**Work request**.
In full and without error, repeat the entries below.

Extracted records
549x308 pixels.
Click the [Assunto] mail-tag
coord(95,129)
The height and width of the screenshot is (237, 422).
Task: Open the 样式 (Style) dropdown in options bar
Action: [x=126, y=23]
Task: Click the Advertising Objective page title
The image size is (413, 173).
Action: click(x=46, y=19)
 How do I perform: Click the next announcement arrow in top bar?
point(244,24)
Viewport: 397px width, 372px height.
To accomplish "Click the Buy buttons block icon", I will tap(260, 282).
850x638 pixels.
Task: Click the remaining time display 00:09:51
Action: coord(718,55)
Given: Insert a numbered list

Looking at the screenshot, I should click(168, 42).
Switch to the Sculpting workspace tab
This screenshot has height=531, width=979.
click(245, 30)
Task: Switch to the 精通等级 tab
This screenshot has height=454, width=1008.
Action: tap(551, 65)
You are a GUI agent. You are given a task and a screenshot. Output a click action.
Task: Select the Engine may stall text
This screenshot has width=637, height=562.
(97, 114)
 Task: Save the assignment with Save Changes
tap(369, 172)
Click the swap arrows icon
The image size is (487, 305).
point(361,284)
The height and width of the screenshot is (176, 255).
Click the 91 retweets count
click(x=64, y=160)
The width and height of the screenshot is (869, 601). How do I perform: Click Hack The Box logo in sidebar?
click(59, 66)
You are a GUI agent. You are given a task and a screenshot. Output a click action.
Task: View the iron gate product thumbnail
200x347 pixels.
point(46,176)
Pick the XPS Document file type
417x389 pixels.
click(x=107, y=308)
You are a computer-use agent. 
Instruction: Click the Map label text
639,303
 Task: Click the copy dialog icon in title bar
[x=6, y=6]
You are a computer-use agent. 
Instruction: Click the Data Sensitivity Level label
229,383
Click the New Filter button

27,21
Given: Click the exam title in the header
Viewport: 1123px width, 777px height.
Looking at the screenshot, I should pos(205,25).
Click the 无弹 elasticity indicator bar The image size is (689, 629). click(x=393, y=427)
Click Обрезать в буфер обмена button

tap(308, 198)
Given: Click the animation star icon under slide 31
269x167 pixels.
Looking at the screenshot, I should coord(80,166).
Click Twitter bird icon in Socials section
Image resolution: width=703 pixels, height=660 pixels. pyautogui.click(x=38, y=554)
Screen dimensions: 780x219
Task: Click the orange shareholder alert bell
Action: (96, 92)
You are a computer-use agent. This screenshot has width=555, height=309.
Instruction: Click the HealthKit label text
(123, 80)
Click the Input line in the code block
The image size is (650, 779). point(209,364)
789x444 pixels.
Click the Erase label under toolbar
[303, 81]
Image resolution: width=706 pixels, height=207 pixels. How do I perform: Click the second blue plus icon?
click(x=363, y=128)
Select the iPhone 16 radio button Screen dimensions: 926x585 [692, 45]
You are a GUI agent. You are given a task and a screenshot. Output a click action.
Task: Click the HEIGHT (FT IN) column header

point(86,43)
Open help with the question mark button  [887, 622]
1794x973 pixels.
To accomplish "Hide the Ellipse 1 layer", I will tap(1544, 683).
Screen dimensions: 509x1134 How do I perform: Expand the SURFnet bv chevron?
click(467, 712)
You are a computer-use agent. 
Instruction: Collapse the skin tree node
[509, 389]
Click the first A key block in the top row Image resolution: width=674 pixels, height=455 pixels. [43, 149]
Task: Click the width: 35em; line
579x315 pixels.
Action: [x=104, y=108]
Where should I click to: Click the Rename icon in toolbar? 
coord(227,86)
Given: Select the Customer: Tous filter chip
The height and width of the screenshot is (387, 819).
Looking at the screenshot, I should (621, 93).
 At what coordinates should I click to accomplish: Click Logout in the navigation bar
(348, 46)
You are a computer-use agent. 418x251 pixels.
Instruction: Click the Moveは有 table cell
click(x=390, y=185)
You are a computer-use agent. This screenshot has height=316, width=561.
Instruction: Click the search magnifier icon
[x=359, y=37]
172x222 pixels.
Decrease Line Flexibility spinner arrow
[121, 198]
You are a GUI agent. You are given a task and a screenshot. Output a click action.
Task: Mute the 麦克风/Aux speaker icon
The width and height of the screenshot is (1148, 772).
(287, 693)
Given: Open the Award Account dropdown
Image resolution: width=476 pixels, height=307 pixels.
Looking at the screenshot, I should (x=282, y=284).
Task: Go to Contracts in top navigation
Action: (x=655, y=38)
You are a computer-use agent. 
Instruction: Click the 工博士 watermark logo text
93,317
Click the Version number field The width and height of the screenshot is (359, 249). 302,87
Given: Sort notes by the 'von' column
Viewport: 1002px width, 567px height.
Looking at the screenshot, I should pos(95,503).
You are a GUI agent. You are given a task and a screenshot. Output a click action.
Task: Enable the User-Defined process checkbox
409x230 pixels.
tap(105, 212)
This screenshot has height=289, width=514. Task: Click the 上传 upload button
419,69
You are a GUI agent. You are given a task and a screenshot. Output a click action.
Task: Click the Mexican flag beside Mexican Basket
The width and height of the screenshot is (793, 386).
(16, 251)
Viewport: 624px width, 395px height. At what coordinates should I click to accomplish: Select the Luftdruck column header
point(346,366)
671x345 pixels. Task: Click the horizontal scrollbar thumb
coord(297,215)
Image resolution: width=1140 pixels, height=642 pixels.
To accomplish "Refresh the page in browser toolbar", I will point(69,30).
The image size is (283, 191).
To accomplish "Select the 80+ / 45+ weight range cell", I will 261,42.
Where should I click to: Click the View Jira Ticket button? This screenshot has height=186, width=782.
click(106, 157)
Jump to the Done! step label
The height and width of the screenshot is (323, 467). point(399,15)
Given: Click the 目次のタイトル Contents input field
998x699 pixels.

**Response area**.
549x308 pixels.
Click the [Assunto] mail-tag
coord(95,129)
The height and width of the screenshot is (237, 422).
Task: Open the 样式 (Style) dropdown in options bar
Action: [x=126, y=23]
Task: Click the Advertising Objective page title
The image size is (413, 173).
Action: click(x=46, y=19)
 How do I perform: Click the next announcement arrow in top bar?
point(244,24)
Viewport: 397px width, 372px height.
To accomplish "Click the Buy buttons block icon", I will tap(260, 282).
850x638 pixels.
Task: Click the remaining time display 00:09:51
Action: coord(718,55)
Given: Insert a numbered list

Looking at the screenshot, I should click(168, 42).
Switch to the Sculpting workspace tab
This screenshot has height=531, width=979.
click(245, 30)
Task: Switch to the 精通等级 tab
This screenshot has height=454, width=1008.
Action: tap(551, 65)
You are a GUI agent. You are given a task and a screenshot. Output a click action.
Task: Select the Engine may stall text
This screenshot has width=637, height=562.
(97, 114)
 Task: Save the assignment with Save Changes
tap(369, 172)
Click the swap arrows icon
The image size is (487, 305).
point(361,284)
The height and width of the screenshot is (176, 255).
Click the 91 retweets count
click(x=64, y=160)
The width and height of the screenshot is (869, 601). How do I perform: Click Hack The Box logo in sidebar?
click(59, 66)
You are a GUI agent. You are given a task and a screenshot. Output a click action.
Task: View the iron gate product thumbnail
200x347 pixels.
point(46,176)
Pick the XPS Document file type
417x389 pixels.
click(x=107, y=308)
You are a computer-use agent. 
Instruction: Click the Map label text
639,303
 Task: Click the copy dialog icon in title bar
[x=6, y=6]
You are a computer-use agent. 
Instruction: Click the Data Sensitivity Level label
229,383
Click the New Filter button

27,21
Given: Click the exam title in the header
Viewport: 1123px width, 777px height.
Looking at the screenshot, I should pos(205,25).
Click the 无弹 elasticity indicator bar The image size is (689, 629). click(x=393, y=427)
Click Обрезать в буфер обмена button

tap(308, 198)
Given: Click the animation star icon under slide 31
269x167 pixels.
Looking at the screenshot, I should coord(80,166).
Click Twitter bird icon in Socials section
Image resolution: width=703 pixels, height=660 pixels. pyautogui.click(x=38, y=554)
Screen dimensions: 780x219
Task: Click the orange shareholder alert bell
Action: (96, 92)
You are a computer-use agent. This screenshot has width=555, height=309.
Instruction: Click the HealthKit label text
(123, 80)
Click the Input line in the code block
The image size is (650, 779). point(209,364)
789x444 pixels.
Click the Erase label under toolbar
[303, 81]
Image resolution: width=706 pixels, height=207 pixels. How do I perform: Click the second blue plus icon?
click(x=363, y=128)
Select the iPhone 16 radio button Screen dimensions: 926x585 [692, 45]
You are a GUI agent. You are given a task and a screenshot. Output a click action.
Task: Click the HEIGHT (FT IN) column header

point(86,43)
Open help with the question mark button  [887, 622]
1794x973 pixels.
To accomplish "Hide the Ellipse 1 layer", I will tap(1544, 683).
Screen dimensions: 509x1134 How do I perform: Expand the SURFnet bv chevron?
click(467, 712)
You are a computer-use agent. 
Instruction: Collapse the skin tree node
[509, 389]
Click the first A key block in the top row Image resolution: width=674 pixels, height=455 pixels. [43, 149]
Task: Click the width: 35em; line
579x315 pixels.
Action: [x=104, y=108]
Where should I click to: Click the Rename icon in toolbar? 
coord(227,86)
Given: Select the Customer: Tous filter chip
The height and width of the screenshot is (387, 819).
Looking at the screenshot, I should (621, 93).
 At what coordinates should I click to accomplish: Click Logout in the navigation bar
(348, 46)
You are a computer-use agent. 418x251 pixels.
Instruction: Click the Moveは有 table cell
click(x=390, y=185)
You are a computer-use agent. This screenshot has height=316, width=561.
Instruction: Click the search magnifier icon
[x=359, y=37]
172x222 pixels.
Decrease Line Flexibility spinner arrow
[121, 198]
You are a GUI agent. You are given a task and a screenshot. Output a click action.
Task: Mute the 麦克风/Aux speaker icon
The width and height of the screenshot is (1148, 772).
(287, 693)
Given: Open the Award Account dropdown
Image resolution: width=476 pixels, height=307 pixels.
Looking at the screenshot, I should (x=282, y=284).
Task: Go to Contracts in top navigation
Action: (x=655, y=38)
You are a computer-use agent. 
Instruction: Click the 工博士 watermark logo text
93,317
Click the Version number field The width and height of the screenshot is (359, 249). 302,87
Given: Sort notes by the 'von' column
Viewport: 1002px width, 567px height.
Looking at the screenshot, I should pos(95,503).
You are a GUI agent. You are given a task and a screenshot. Output a click action.
Task: Enable the User-Defined process checkbox
409x230 pixels.
tap(105, 212)
This screenshot has height=289, width=514. Task: Click the 上传 upload button
419,69
You are a GUI agent. You are given a task and a screenshot. Output a click action.
Task: Click the Mexican flag beside Mexican Basket
The width and height of the screenshot is (793, 386).
(16, 251)
Viewport: 624px width, 395px height. At what coordinates should I click to accomplish: Select the Luftdruck column header
point(346,366)
671x345 pixels. Task: Click the horizontal scrollbar thumb
coord(297,215)
Image resolution: width=1140 pixels, height=642 pixels.
To accomplish "Refresh the page in browser toolbar", I will point(69,30).
The image size is (283, 191).
To accomplish "Select the 80+ / 45+ weight range cell", I will 261,42.
Where should I click to: Click the View Jira Ticket button? This screenshot has height=186, width=782.
click(106, 157)
Jump to the Done! step label
The height and width of the screenshot is (323, 467). point(399,15)
Given: Click the 目次のタイトル Contents input field
998x699 pixels.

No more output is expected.